In terms of the contemporary claims, these are brought by foreign investors where their investments are damaged or destroyed by rebels or reduce in value due to their conduct. These claims are most commonly based on the state having failed to fulfil their obligation to provide investments with ‘full protection and security’ under a relevant bilateral investment treaty. Examples include claims where rebels attacked an oil pipeline resulting in an investor not receiving the gas supply they were contractually entitled to, rebels looted constructions camps that were subsequently abandoned by the investor due to the poor security situation, and where a prawn farm was damaged during hostilities between rebels and government forces.

Katharine: In your book, you bring to light case law from three sets of mixed claims commissions: the nineteenth-century Mexican-US commissions of 1839, 1849 and 1868; the Venezuelan commissions of 1903; and the Mexican commissions of the 1920s. You indicate that you chose these three commissions out of forty plus similar commissions operating at the time. Can you explain why you chose to focus on these three commissions? And how/ whether they differed from some of the other commissions? I suppose I’m just wondering what still lies uncovered (if anything) in these other unstudied commissions and how/ whether it might change your findings.

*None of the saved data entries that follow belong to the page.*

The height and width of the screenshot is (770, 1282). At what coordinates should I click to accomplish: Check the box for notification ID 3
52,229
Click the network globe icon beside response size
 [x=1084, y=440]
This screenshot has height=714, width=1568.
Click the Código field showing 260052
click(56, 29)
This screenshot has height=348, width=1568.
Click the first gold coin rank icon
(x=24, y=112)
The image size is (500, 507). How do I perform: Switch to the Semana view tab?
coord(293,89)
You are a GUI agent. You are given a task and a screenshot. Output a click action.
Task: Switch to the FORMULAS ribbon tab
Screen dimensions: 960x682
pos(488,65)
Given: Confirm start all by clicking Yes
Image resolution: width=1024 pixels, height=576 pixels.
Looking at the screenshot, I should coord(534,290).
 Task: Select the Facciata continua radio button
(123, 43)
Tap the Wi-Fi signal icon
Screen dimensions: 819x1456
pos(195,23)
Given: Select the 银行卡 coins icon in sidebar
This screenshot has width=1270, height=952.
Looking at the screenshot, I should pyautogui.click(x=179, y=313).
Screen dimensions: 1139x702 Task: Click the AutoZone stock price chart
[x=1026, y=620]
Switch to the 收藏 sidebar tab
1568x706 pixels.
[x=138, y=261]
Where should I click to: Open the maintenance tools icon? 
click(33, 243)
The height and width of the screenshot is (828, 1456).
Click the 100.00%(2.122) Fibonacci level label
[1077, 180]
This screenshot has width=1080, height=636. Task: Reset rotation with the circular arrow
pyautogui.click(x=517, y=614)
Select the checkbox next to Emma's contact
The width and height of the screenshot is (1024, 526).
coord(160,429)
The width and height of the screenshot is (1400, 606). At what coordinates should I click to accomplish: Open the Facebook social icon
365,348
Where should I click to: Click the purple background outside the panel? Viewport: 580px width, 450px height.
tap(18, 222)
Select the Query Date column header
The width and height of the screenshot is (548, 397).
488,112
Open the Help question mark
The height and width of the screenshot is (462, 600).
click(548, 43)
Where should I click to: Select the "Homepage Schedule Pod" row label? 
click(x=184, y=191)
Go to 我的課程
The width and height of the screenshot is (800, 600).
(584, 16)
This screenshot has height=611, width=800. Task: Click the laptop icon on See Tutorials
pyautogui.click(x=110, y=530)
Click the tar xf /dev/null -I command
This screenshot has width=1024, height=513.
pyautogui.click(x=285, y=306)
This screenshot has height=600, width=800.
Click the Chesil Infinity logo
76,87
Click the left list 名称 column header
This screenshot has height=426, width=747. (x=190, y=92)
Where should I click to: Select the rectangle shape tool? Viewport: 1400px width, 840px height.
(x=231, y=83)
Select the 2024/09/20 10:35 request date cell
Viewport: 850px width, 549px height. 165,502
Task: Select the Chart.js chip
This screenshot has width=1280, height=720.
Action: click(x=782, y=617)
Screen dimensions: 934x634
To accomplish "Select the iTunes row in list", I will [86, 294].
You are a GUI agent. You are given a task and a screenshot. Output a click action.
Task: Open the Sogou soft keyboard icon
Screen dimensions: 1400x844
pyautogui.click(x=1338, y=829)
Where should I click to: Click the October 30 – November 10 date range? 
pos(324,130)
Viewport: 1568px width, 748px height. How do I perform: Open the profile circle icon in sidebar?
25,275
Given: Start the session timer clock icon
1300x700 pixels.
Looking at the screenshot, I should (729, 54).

Kathryn: On one hand, I chose those commissions because I argue that they represent the beginning, the middle and the end—or if we are so inclined, the rise and fall—of the mixed claims commissions. The 1839 Mexico–US commission (actually a domestic commission but based on an unratified international treaty) and 1849 Mexico–US commission were the first two commissions that I could find that addressed state responsibility for rebels. They addressed claims coming out of the Mexican War of Independence and the first few decades thereafter. The 1903 Venezuelan commissions (see here and here), which were established following the Venezuela blockade, were really a high point in several ways. They were so directly and openly imposed by force, and their awards were so influential on later scholars’ development of doctrine—they are some of the most widely cited awards in the context of state responsibility for rebels. At the time they were described as ‘the most notable instance of international arbitration in the history of the world’! In contrast, the 1920s Mexican commissions (see here and here), which dealt with claims coming out of the Mexican Revolution, had a less overt relationship with the use of force and a number of them had equitable rather than legal jurisdiction. I argue that they represented mixed claims commissions on the wane.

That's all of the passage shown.